Introduction

What is Tmux and Why Do I Need It?

In a day and age where monitors are huge and processors are powerful it doesn’t make sense that we’re limited to a single command line interface per terminal session. Tmux is a way to fix that. When you’re using tmux you’re in charge of an endless army of terminals that you can use to monitor and command all aspects of your work from a single window. So you can monitor output from your server while you write new code, run your compilation scripts, and do it all while looking like the world’s most über häcker. If you spend more than a minute or two a day on the command line you need to be using tmux, and the best part is that it’s pretty simple to get set up and comfortable.

What This Book Is

This book aims to be:

Short

You’ve got better things to do than read books about terminal multiplexers1. Tmux isn’t that hard, once you get into it, and I’ll keep this brief so you can get on with the important stuff you’re doing.

Cheap

tmux is free. While I don’t want to sell my work for nothing, I’m coming pretty darn close. This is a beginner’s book, and my goal is to lower the bar to entry. To start with, I’ll price it low and hope that helps you along.

Easy to understand

My main goal here is to help you build confidence and get your feet under you. If you’re reading this during the beta period and you’ve got suggestions, please send them on over to me! I’m more than willing to listen and change.

Friendly!

My high horse died a while back, and I never bothered to buy myself a soapbox, so I won’t be doing any preaching. I think tmux is an awesome way to be productive and look good doing it, and I want to help you have that same level of fun and power.

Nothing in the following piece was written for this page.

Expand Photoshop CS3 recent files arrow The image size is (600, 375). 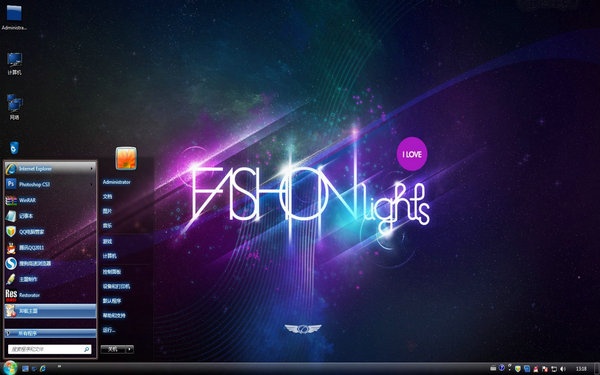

Opinionated (but in a good way)

I’ll keep the tone friendly, but I got opinions people. There are things I think are good and things I think aren’t so good. But I’ll let you know why I think some things are good or not so good and let you make up your mind on your own.

Lighthearted, but serious

The tone of the book is meant to be light and approachable, but the advice is meant to be rock solid. I’m not going to have you do things to your configuration files that I wouldn’t do, even temporarily, or to prove a point. The goal is to make it easy for you to get things right 2 the first time.

What This Book Isn’t

This book definitely is not:

The end-all-be-all reference on tmux

I’m here to help you get started, not to be the only book you’ll ever read on the subject. Tmux is actively changing, and once you get your feet under you it will be easy for you to adapt to those changes on your own. I’m here to help you spread your wings and fly, free and on your own. You can do it!

A list of tips

A lot of the stuff in the later chapters won’t make a ton of sense if you haven’t been through the earlier chapters. The chapters are laid out iteratively, starting with small changes that build up to a final configuration that should work well. Then you’ll have a good jumping-off point for your further experiments.

A deep dive

The goal here is to give you enough information to be comfortable, but not all the underlying technologies and line editor commands and other such things. Again, these are available online and in many other reference guides all over the place. When you decide that you want to know more about something you’ll be able to find it. I have faith in you.

Who am I?

I’m Nate Dickson, it says so right on the cover.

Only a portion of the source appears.